In the listing below, a line holding "Instruction: Click the" and a line holding "You are a computer-use agent. 606x270 pixels." mark the range. Retype both exactly, with all lines between them.
── SUPPLIED MATERIAL ──
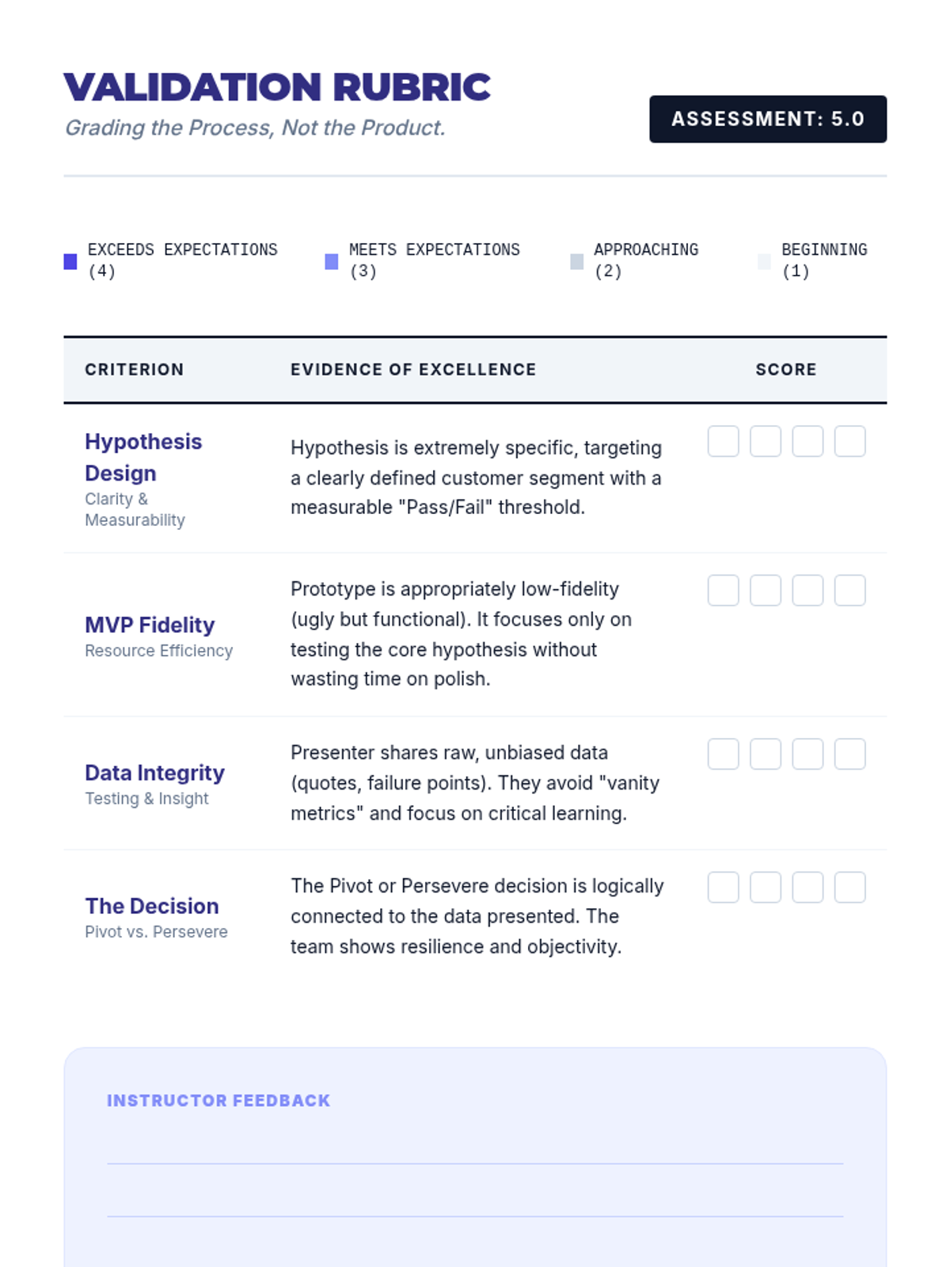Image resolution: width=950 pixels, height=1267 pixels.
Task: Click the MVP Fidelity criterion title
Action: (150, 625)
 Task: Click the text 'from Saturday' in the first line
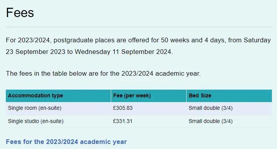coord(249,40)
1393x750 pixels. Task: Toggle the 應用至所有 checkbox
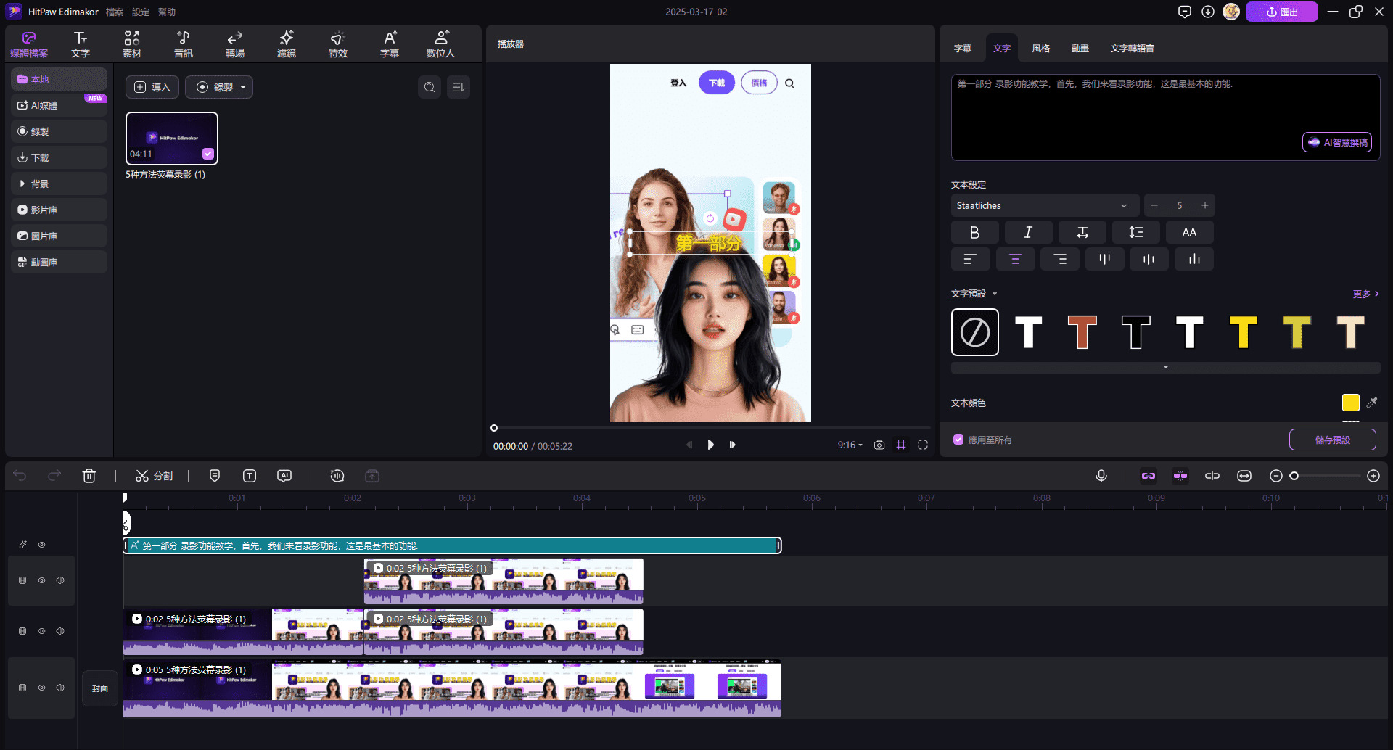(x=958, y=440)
───
── SUPPLIED MATERIAL ──
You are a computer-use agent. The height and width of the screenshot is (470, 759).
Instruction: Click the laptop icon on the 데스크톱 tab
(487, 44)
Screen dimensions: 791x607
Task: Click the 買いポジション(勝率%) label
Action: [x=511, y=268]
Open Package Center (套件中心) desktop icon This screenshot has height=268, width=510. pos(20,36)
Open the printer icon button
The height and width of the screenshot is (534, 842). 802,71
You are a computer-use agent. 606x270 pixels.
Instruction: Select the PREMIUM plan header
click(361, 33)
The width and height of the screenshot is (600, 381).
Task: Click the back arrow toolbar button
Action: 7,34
───
TASK OUTPUT:
Instruction: Click the laptop icon on the 데스크톱 tab
(487, 44)
Screen dimensions: 791x607
Task: Click the 買いポジション(勝率%) label
Action: [x=511, y=268]
Open Package Center (套件中心) desktop icon This screenshot has height=268, width=510. pos(20,36)
Open the printer icon button
The height and width of the screenshot is (534, 842). 802,71
You are a computer-use agent. 606x270 pixels.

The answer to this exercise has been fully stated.